Objectives: This study is a meta-analysis of prospective cohort studies comparing the impact of cardiac resynchronization therapy (CRT) for patients in atrial fibrillation (AF) and sinus rhythm (SR).
Background: Although close to one-third of advanced heart failure patients exhibit AF, the impact of CRT in this group remains unclear.
Methods: Prospective cohort studies comparing patients in normal SR and chronic AF treated with CRT were included. All studies reported death, New York Heart Association functional class, ejection fraction, 6-min walk test, and the Minnesota score or its equivalent as outcomes. Data sources included Ovid MEDLINE In-Process & Other Non-Indexed Citations, the Cochrane Central Register of Controlled Trials, the Database of Abstracts of Reviews of Effects, and the American College of Physicians Journal Club.

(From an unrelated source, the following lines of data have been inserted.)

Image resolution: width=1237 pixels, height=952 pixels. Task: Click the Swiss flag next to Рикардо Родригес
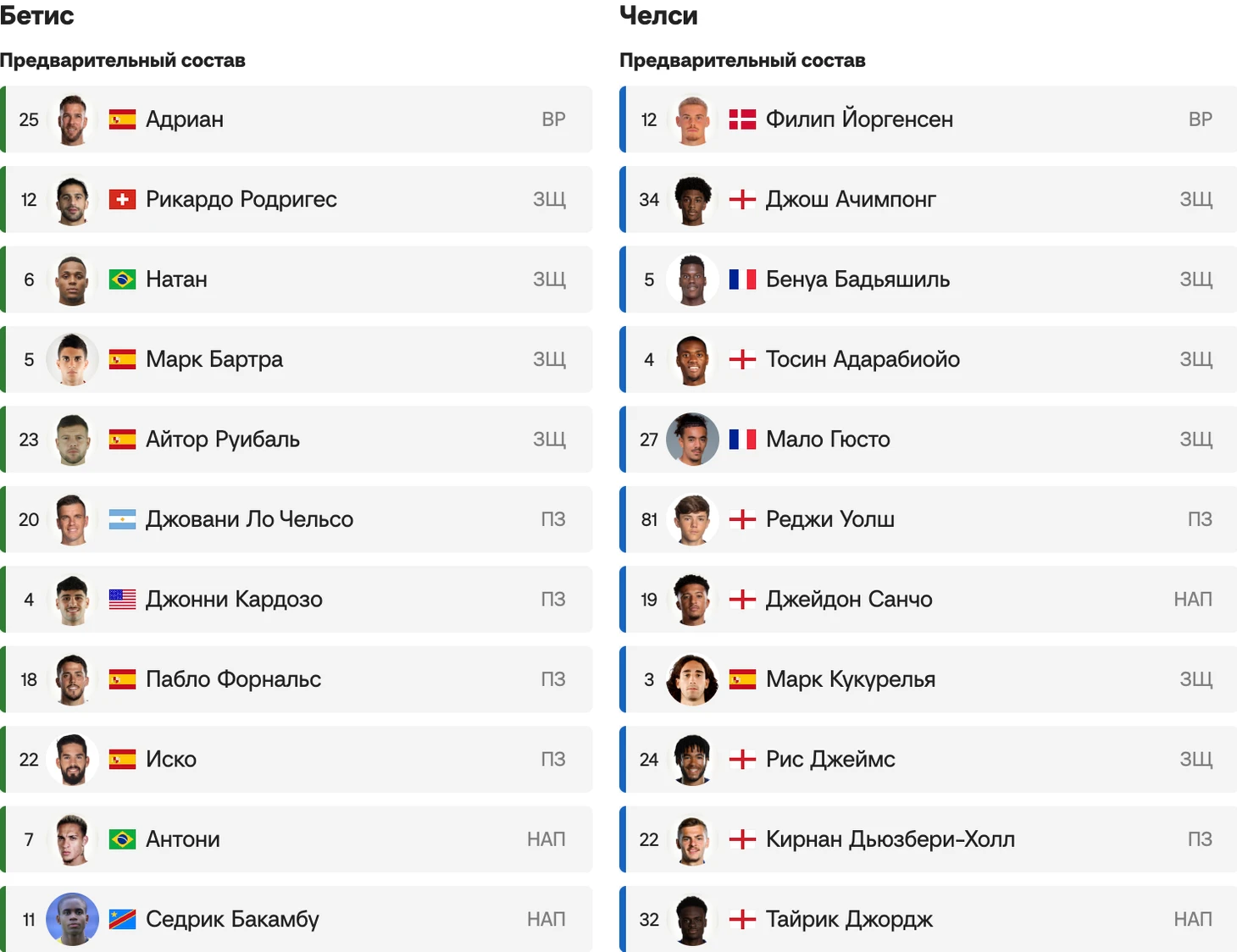click(x=122, y=200)
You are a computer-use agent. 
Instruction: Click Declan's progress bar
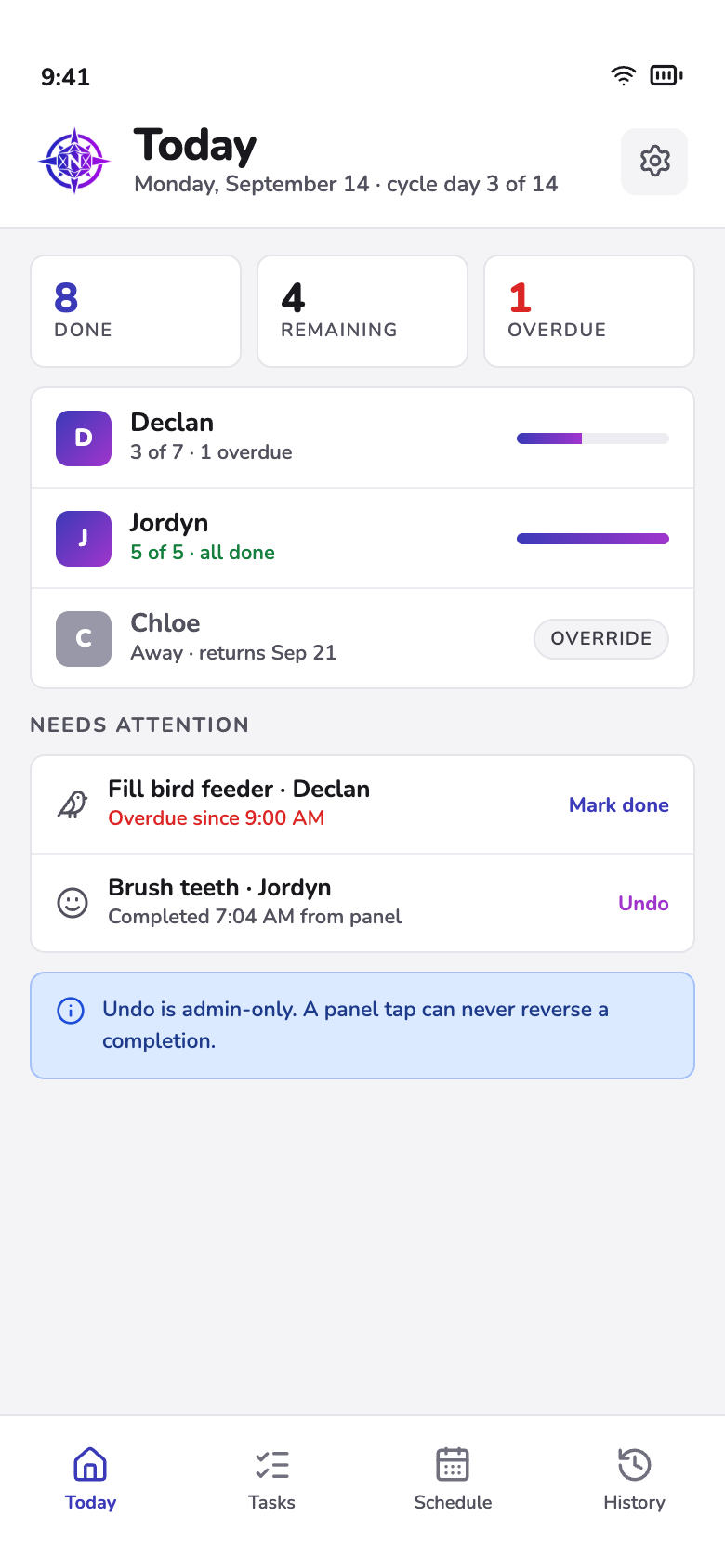pos(593,438)
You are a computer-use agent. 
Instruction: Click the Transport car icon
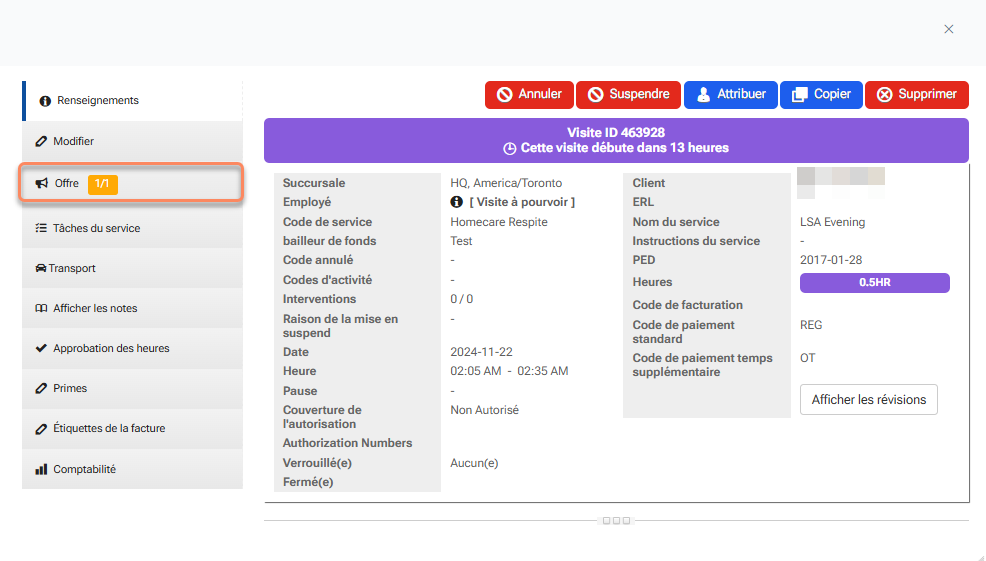pyautogui.click(x=41, y=268)
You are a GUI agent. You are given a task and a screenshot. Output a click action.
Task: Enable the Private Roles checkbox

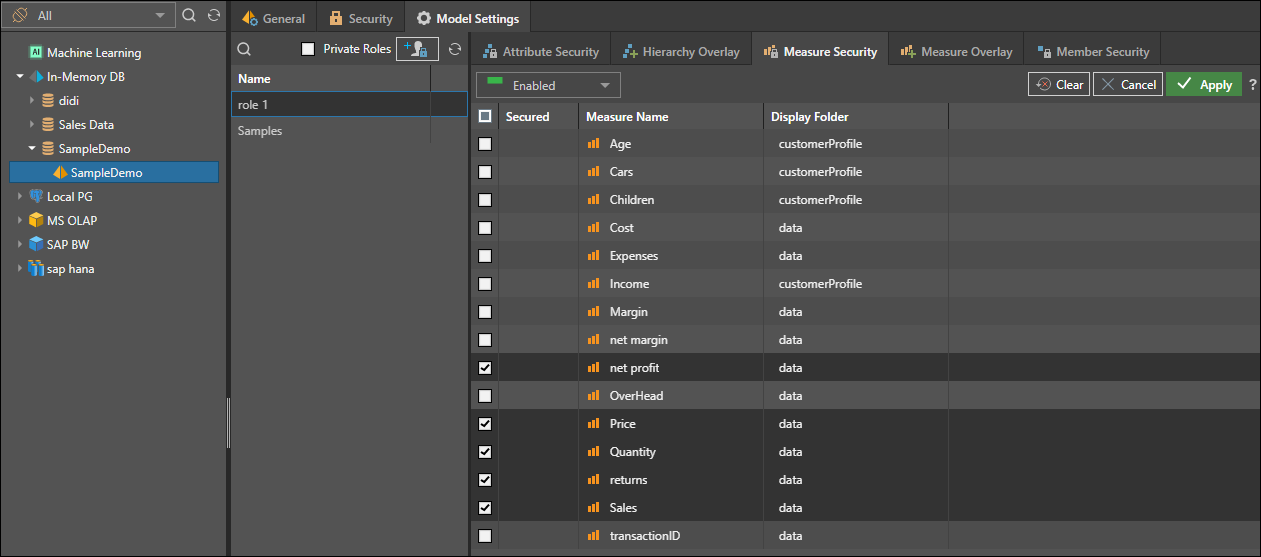point(308,49)
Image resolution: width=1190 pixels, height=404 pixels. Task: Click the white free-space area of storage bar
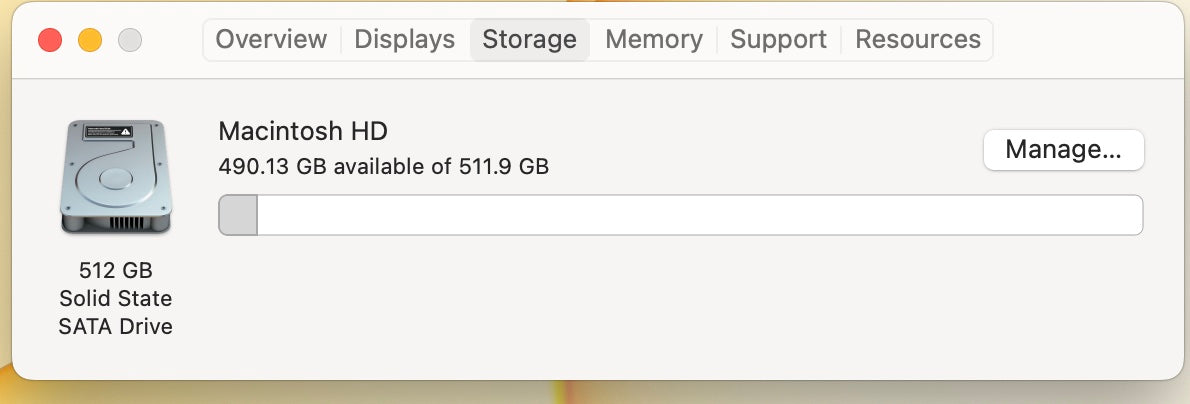pyautogui.click(x=700, y=215)
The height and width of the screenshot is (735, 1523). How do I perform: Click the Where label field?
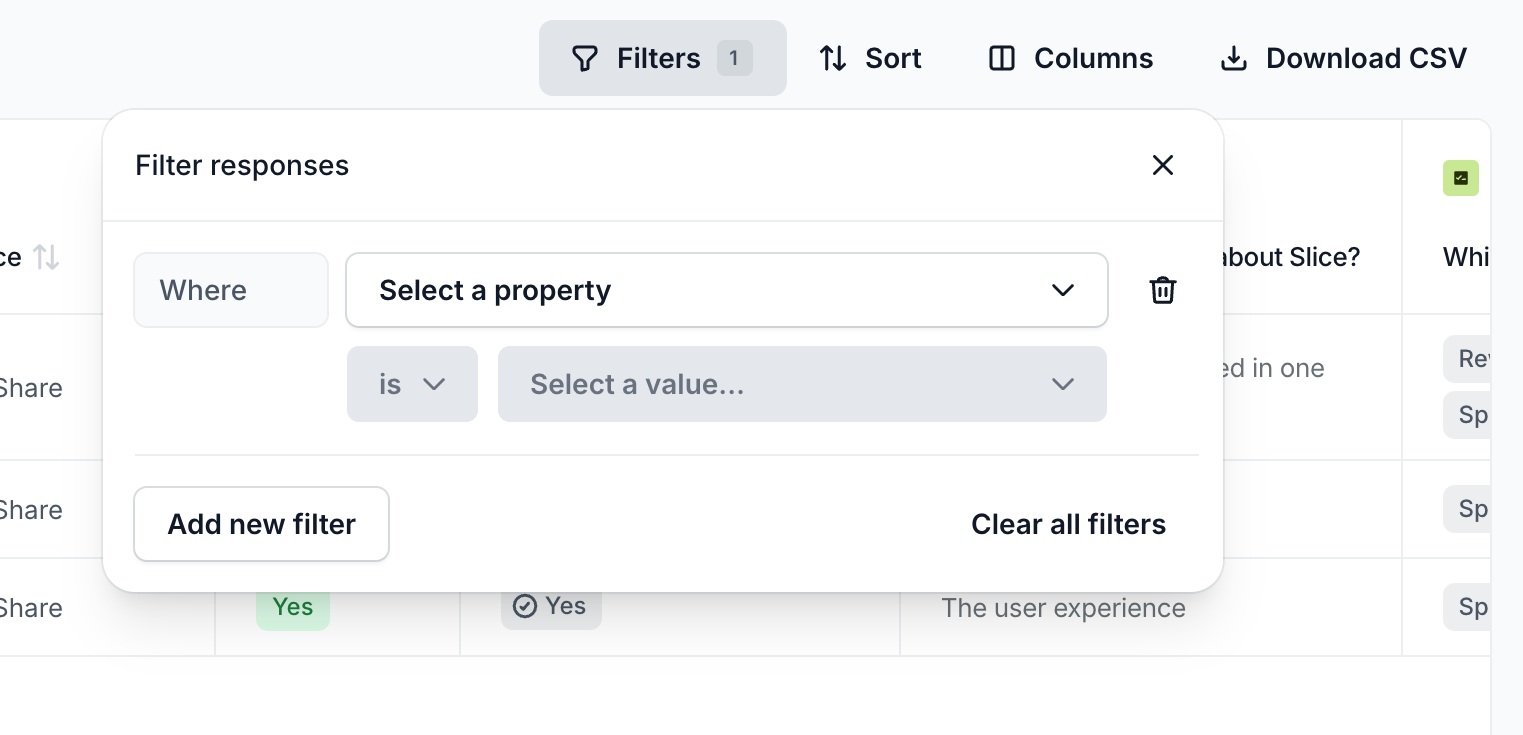(231, 290)
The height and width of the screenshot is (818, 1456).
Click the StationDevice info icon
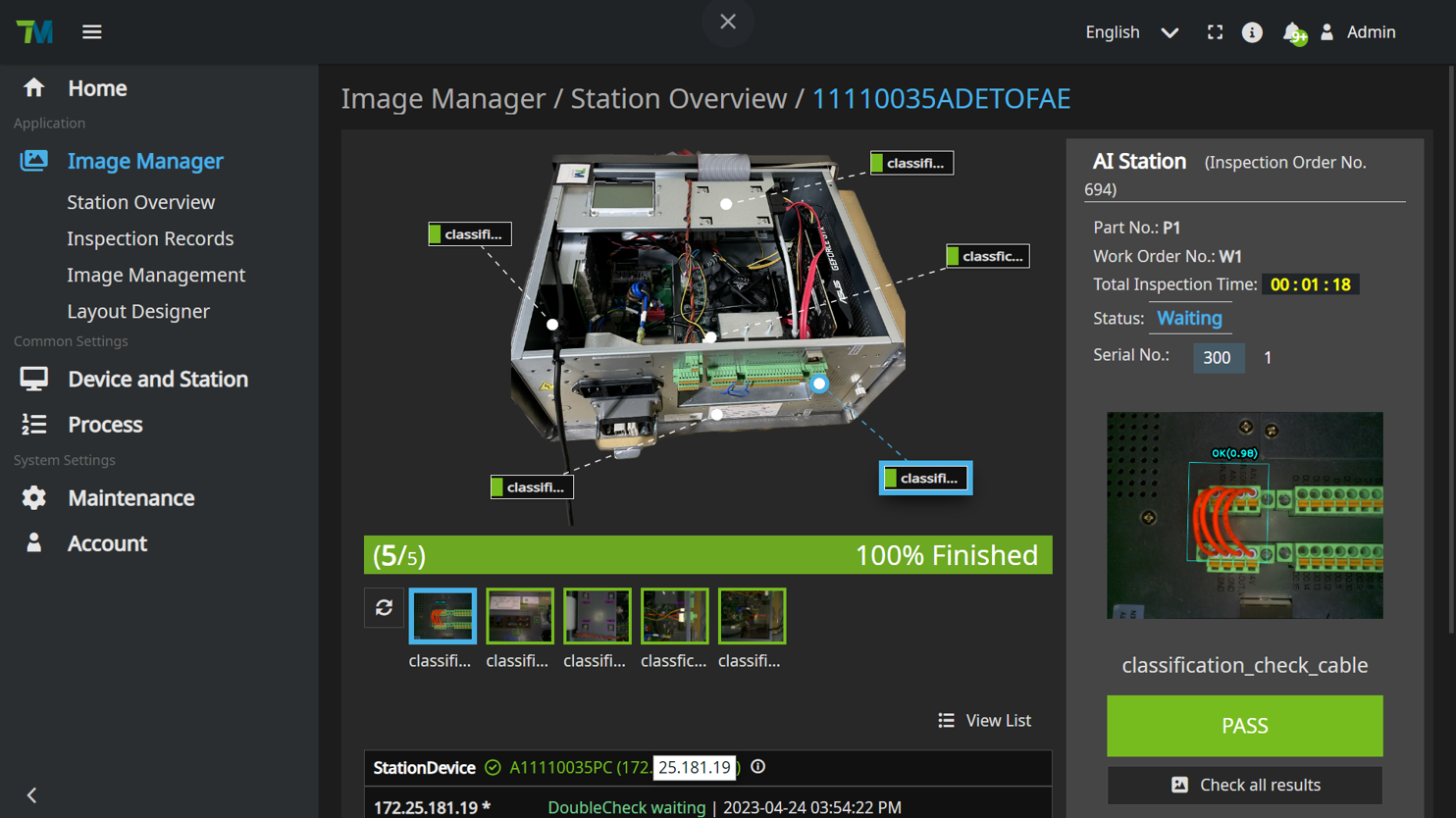click(758, 767)
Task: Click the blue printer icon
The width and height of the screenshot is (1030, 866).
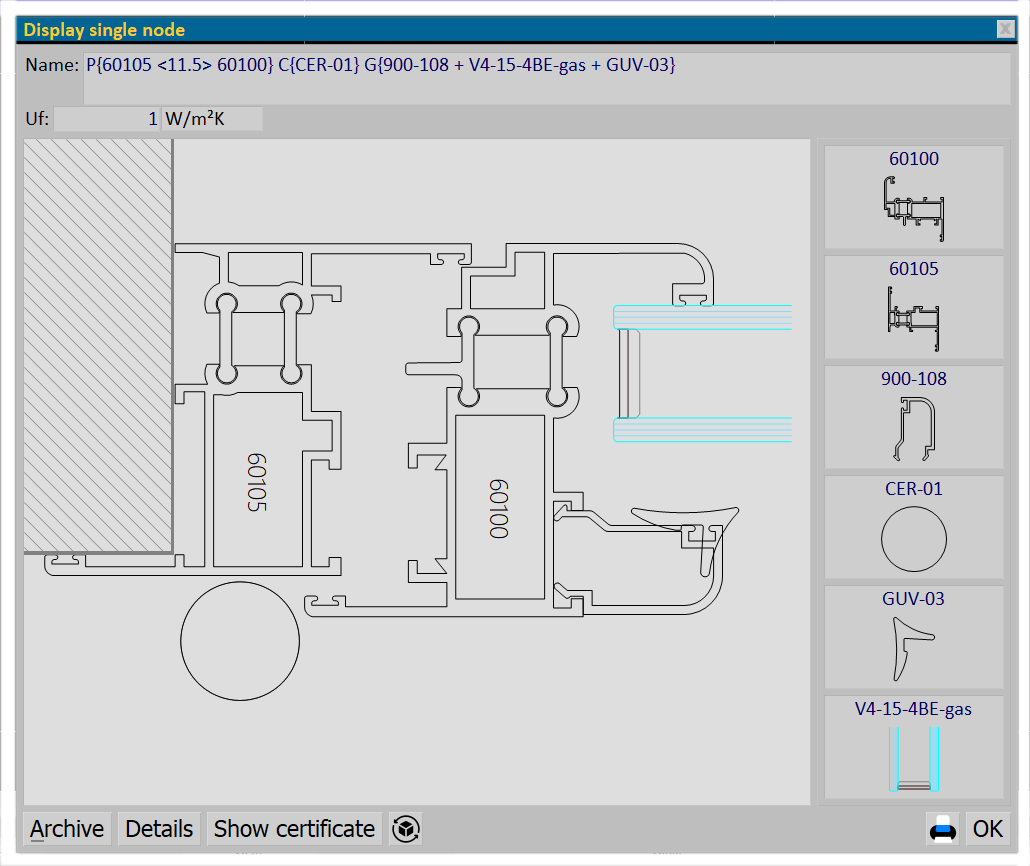Action: tap(943, 829)
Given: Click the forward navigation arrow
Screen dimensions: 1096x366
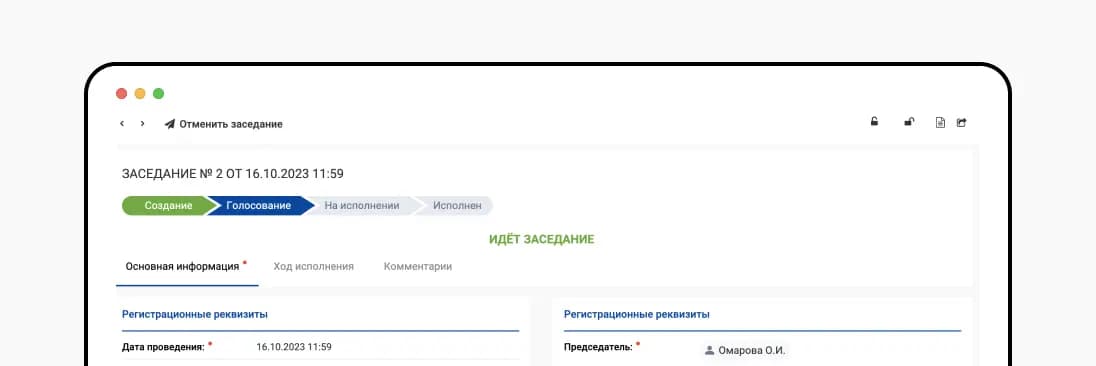Looking at the screenshot, I should (143, 124).
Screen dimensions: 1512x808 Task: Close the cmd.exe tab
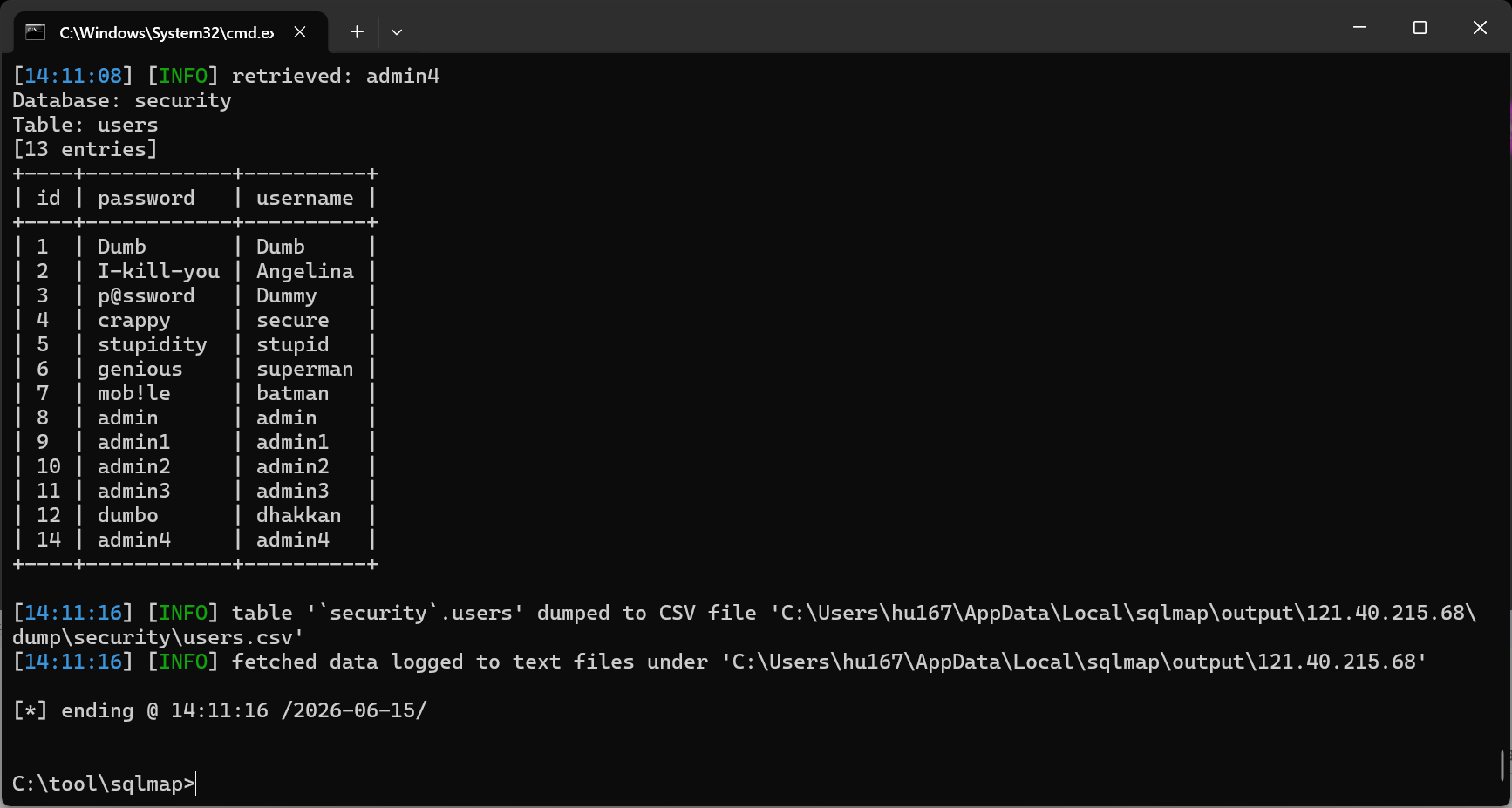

Results: Of 2,487 reports identified, 5 studies following a total of 1,164 patients were included. Both AF and SR patients benefited significantly from CRT. Mortality was not significantly different at 1 year (relative risk ratio: 1.57, 95% confidence interval [CI]: 0.87 to 2.81). The New York Heart Association functional class improved similarly for both groups (–0.90 for SR patients, –0.84 for AF patients). SR patients showed greater relative improvement in the 6-min walk test (11.6 m greater, 95% CI: 10.4 to 12.8 m) and the Minnesota score (3.9 points less, 95% CI: 3.4 to 4.5 points) than AF patients. AF patients, however, achieved a small but statistically significant greater change in ejection fraction (0.39% greater change in ejection fraction, 95% CI: 0.22% to 0.55%).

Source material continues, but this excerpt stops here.